Stored items from a collection:
——

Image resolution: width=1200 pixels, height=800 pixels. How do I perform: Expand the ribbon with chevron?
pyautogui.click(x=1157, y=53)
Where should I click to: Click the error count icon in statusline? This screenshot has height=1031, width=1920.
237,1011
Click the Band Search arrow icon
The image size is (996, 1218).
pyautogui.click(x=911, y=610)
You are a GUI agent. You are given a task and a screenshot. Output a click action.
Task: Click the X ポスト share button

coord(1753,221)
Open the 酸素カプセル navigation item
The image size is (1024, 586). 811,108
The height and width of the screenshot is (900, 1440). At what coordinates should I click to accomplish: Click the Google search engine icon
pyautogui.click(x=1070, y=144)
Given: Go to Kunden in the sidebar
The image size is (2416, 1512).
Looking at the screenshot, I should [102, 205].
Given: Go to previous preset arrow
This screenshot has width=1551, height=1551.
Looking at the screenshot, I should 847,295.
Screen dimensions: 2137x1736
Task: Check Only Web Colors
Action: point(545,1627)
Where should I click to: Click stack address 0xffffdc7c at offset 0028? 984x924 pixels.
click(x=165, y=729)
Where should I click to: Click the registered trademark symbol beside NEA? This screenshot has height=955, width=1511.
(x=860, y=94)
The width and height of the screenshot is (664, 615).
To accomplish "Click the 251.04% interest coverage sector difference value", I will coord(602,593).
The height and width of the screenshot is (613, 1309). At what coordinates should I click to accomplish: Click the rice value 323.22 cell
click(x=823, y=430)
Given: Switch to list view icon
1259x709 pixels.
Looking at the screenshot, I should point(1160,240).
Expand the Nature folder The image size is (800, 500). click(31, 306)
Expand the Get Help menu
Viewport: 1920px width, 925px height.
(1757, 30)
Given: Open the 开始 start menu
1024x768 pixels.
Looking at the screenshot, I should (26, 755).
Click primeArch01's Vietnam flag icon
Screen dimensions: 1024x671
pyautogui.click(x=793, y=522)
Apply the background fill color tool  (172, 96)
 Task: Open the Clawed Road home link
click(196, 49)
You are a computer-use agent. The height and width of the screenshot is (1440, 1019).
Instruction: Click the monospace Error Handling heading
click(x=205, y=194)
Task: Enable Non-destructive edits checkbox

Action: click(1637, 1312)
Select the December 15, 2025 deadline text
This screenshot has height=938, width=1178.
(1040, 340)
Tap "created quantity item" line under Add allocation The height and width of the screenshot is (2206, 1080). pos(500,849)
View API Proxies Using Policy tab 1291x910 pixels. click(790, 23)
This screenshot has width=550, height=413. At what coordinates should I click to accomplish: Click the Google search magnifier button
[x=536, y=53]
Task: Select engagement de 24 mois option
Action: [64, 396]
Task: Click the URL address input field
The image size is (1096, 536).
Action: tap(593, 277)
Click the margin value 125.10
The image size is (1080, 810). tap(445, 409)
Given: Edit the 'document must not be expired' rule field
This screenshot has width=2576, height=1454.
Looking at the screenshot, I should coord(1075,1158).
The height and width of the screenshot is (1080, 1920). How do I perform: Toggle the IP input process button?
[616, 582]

——

_Task prompt_.
Duplicate the rows from the line containing "Where should I click to: Click stack" through the line containing "(1040, 340)", including both of those lines.

_Exercise solution_.
Where should I click to: Click stack address 0xffffdc7c at offset 0028? 984x924 pixels.
click(x=165, y=729)
Where should I click to: Click the registered trademark symbol beside NEA? This screenshot has height=955, width=1511.
(x=860, y=94)
The width and height of the screenshot is (664, 615).
To accomplish "Click the 251.04% interest coverage sector difference value", I will coord(602,593).
The height and width of the screenshot is (613, 1309). At what coordinates should I click to accomplish: Click the rice value 323.22 cell
click(x=823, y=430)
Given: Switch to list view icon
1259x709 pixels.
Looking at the screenshot, I should point(1160,240).
Expand the Nature folder The image size is (800, 500). click(31, 306)
Expand the Get Help menu
Viewport: 1920px width, 925px height.
(1757, 30)
Given: Open the 开始 start menu
1024x768 pixels.
Looking at the screenshot, I should (26, 755).
Click primeArch01's Vietnam flag icon
Screen dimensions: 1024x671
pyautogui.click(x=793, y=522)
Apply the background fill color tool  (172, 96)
 Task: Open the Clawed Road home link
click(196, 49)
You are a computer-use agent. The height and width of the screenshot is (1440, 1019).
Instruction: Click the monospace Error Handling heading
click(x=205, y=194)
Task: Enable Non-destructive edits checkbox

Action: click(1637, 1312)
Select the December 15, 2025 deadline text
This screenshot has height=938, width=1178.
(1040, 340)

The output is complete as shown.